Examining Marr's current tech level, he's researched Doctrine:Air Power and Superconductor.

To be honest, I don't like this game and am quitting.  I've found a lot of this to be extremely tedious.  I think part of the problem is I've been seduced by the percieved necessity to colonize the Monsoon Jungle.  It is not actually all that useful.  Especially, it has stretched me out and kept me from garrisoning anything properly.  I feel like I've had poor productivity this whole game.

This is probably stemming from poor growth from going Green earlier.  I've had that happen with Aki Zeta-5 many times, but with her I know how to compensate.  Just go Planned, and don't even think about Green with her.  With Cha Dawn a solution is not so obvious.  In this stage of the game, I still need to settle and make wars.  I cannot afford Democracy right now.  Well I guess I've learned the annoying way that I can't really afford to be Green either.  The tech was useful for getting The Empath Guild but I shouldn't have gone Green.
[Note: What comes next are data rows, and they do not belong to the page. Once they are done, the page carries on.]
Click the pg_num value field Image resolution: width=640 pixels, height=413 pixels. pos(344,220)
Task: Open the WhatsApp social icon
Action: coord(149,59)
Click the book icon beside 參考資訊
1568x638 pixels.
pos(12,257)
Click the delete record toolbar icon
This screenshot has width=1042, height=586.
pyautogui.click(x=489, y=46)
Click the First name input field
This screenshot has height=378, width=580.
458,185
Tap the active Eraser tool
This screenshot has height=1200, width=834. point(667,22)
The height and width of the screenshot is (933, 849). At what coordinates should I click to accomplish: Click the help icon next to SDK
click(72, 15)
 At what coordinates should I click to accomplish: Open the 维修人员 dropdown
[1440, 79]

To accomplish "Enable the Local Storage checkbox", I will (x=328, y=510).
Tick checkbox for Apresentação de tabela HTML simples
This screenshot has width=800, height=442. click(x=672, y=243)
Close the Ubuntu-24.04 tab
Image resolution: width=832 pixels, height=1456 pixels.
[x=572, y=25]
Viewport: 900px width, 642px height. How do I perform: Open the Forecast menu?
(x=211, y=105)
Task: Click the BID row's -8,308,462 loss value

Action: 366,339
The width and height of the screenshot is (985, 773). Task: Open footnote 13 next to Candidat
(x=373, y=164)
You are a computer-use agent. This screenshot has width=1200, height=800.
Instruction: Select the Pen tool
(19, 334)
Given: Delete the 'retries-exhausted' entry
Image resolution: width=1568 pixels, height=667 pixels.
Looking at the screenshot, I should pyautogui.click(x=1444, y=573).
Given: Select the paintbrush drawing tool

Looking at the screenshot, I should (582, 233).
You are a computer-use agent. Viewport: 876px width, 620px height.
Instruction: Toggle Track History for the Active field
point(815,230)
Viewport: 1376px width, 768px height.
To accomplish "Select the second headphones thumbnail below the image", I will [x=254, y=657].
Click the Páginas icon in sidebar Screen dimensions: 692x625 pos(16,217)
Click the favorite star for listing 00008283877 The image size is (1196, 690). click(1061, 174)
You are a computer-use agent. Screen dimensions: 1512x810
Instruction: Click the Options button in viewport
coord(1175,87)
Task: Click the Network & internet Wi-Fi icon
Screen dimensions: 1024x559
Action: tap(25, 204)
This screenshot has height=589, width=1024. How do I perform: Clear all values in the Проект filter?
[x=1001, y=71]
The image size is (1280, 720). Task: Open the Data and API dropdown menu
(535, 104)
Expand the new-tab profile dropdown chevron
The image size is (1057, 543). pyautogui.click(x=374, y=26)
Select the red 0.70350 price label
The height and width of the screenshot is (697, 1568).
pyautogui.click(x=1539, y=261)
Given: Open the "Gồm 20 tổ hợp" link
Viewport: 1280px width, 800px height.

Yes I could recover from this umbrage.  But why bother?  I don't like how my empire is laid out or garrisoned and it feels like a big waste of mouseclicks.  This hasn't felt like an effective empire, despite my leading status on the board.  It has felt like stagnant / doing poorly.

Objectively, since 2 other factions have the same power as myself, and a 3rd is nearly so, my feeling is probably correct.  Later for this.  Continuing with such games, and especially such narratives, is time intensive and I could do better.

I'm beginning to get annoyed at doing poorly 2 games in a row.  What is up with that?  In Zhakarov's case, partly it was boredom.  I didn't want to play him the way I knew he needed to be played.  I paid the price for that.  I don't like games where the environment constrains me to only do X.

In this game, I shouldn't have gone Green, and I'm not used to the slowness at which Cha Dawn produces things.  It makes SPs sluggish.  I let a lot of SPs go by, that I feel I should have secured more of.  I had the techs, but not the ability to make good on them.

I also think the lack of action from Marr for such a long time, lulled me into a false sense of security about whether he'd ever attack at all.  I know that garrisoning vs. doing other things is a "press your luck" situation.  But that doesn't change the fact that feeling paranoid about needing to garrison, isn't enjoyable.  I think I wanted to be able to enjoy what Cha Dawn was doing, and I really didn't feel that the whole game.  Just felt like struggling the whole time.

So this game and narrative used up an entire day of my life.  Only to suffer a base walk-in?  WTF!!  Why bother?  Really, probably put 10 hours into this, why bother?  Other than to make a record of events of a game, I'm not really seeing the justification.

bvanevery:
EPILOGUE:

I blew off this game.  A viable game; hey, I made Governor.  Clearly I could have retaken that 1 city.  But to get to that point, used up an entire day of my life.  That's not quality gaming time spent.